Anyone obtained results with EXT_pixel_buffer_object?

I’m trying to use PBOs to upload texture data every frame. I’m using an Nvidia Geforce 6800 Ultra (PCIE) and a Geforce 5750 (also PCIE). I’m not looking for any amazing transfer rates, but rather I’m more interested in uploading the data asynchronously so its ready in video memory when I want to render it. The problem I’m having is that it’s a lot slower then just using glTexSubImage2D. I’d hope it would be atleast the same speed.
The code is wrapped in classes so I’ll just give a rundown of what I do here.

One time at the start:
I glGenBuffers to get an index and then call glBufferData with a NULL pointer to allocate the space.

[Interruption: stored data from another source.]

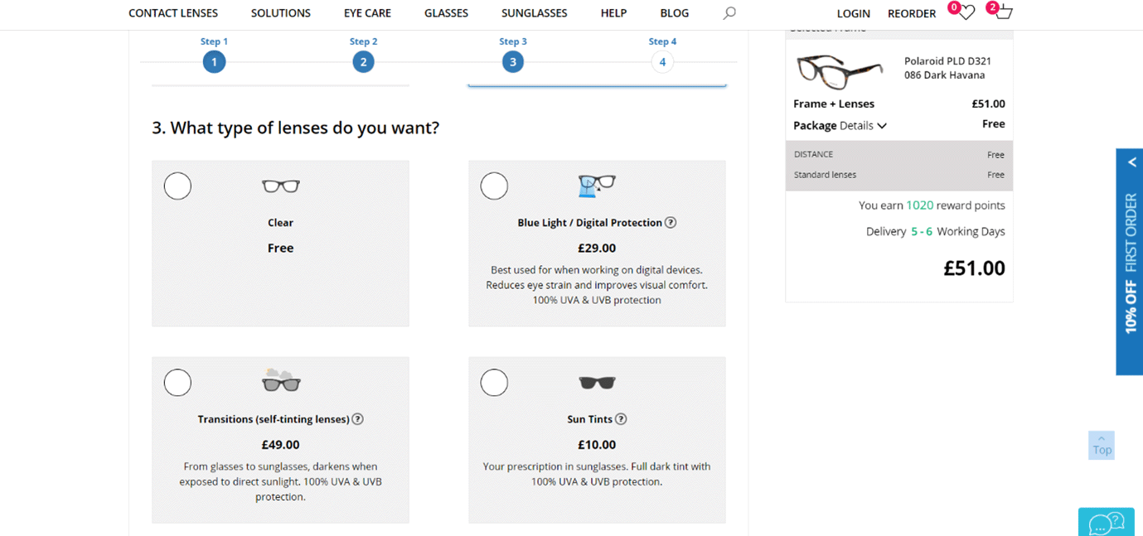
Task: Open the Contact Lenses menu
Action: coord(173,13)
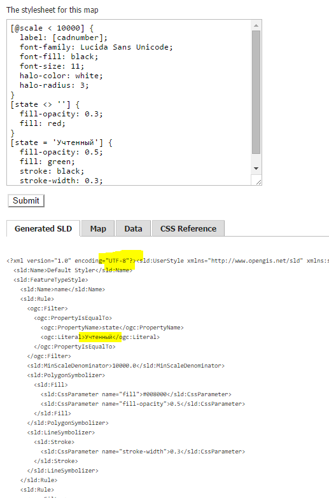This screenshot has height=498, width=329.
Task: Click the highlighted Учтенный literal in SLD
Action: (99, 337)
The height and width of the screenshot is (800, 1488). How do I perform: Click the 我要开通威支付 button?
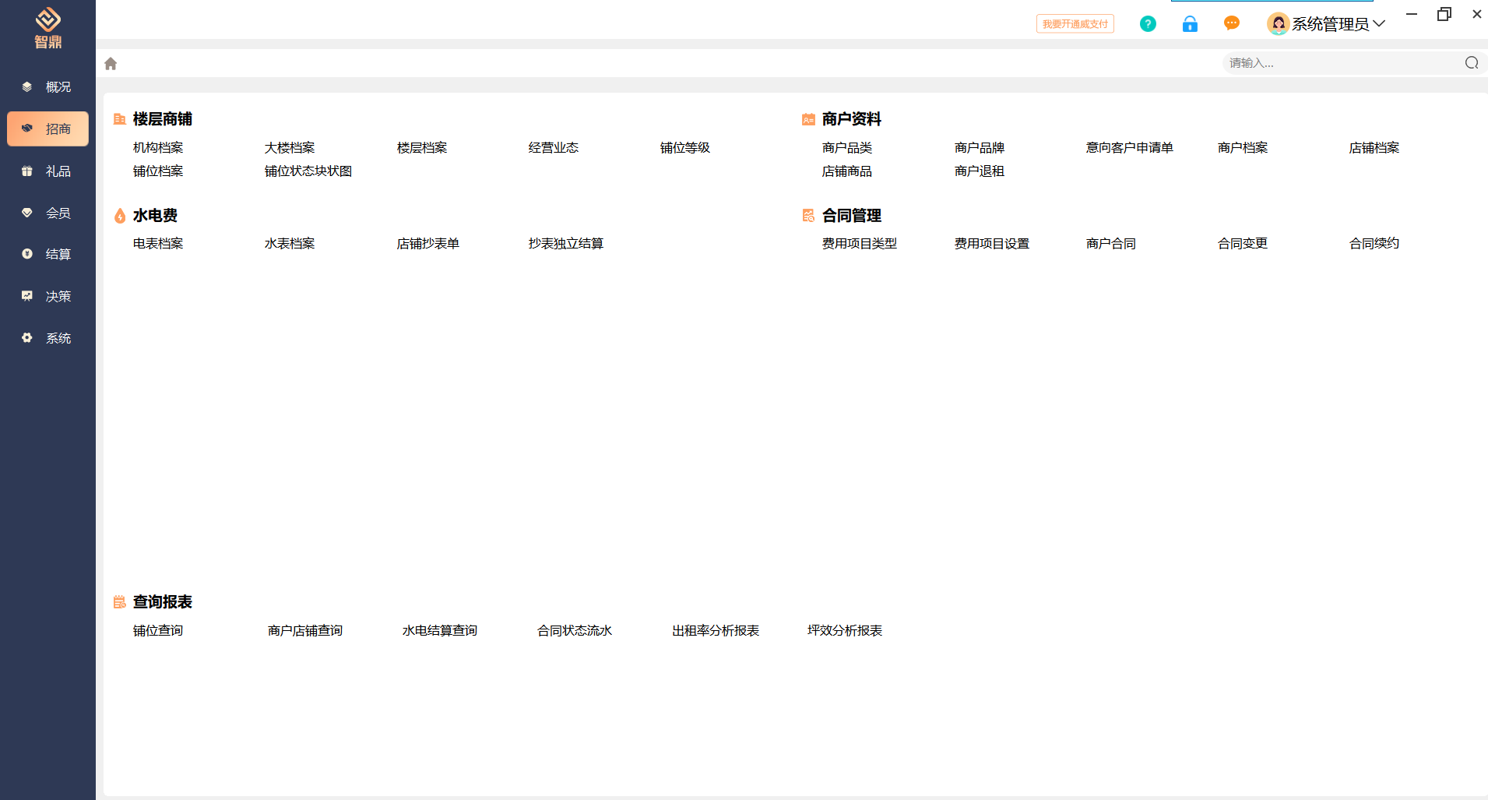[x=1075, y=24]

The buffer is created as a STREAM_DRAW buffer.

Every Frame:
I bind the buffer, I call BufferSubData with a pointer to my data, and then I call glTexSubImage2D with a NULL pointer. The format of the source image is BGR.
Then I unbind the buffer.

For some reason the glTexSubImage call blocks for a very large amount of time. It is my understanding that this call should return extremly fast when using PBOs… I realize I may need to block somewhere farther down the line if the data isn’t done being uploaded to the video card when I want to use it, but I shouldn’t be blocking here should I?

I’v tried using the map/unmap method also, but that yields the same huge block in the glTexSubImage2D call.

For the 5750 I’m using the latest drivers (66.93)
and for the 6800 I’m using the 66.74 drivers.

Is this extension not ready for implementation yet or am I missing something?



This post might be useful for you. It talks about asynchronous readback using PBO instead of texture uploading but the points made in the thread may still be relevant.;f=3;t=012645

An update: I tried BGRA and I get very good results, this seems to be the only format that works. BGR doesn’t, which surprises me…

Btw, by ‘work’ I mean asynchronous uploads. In all cases the image gets updated correctly, its just really slow sometimes…

most cards only support a small number of internal formats. My guess is, if you don’t hit one of those formats, you don’t get DMA. It’s perhaps a little surprising that the fallback is actually worse than the normal path, but perhaps there are synchronization issues to contend with.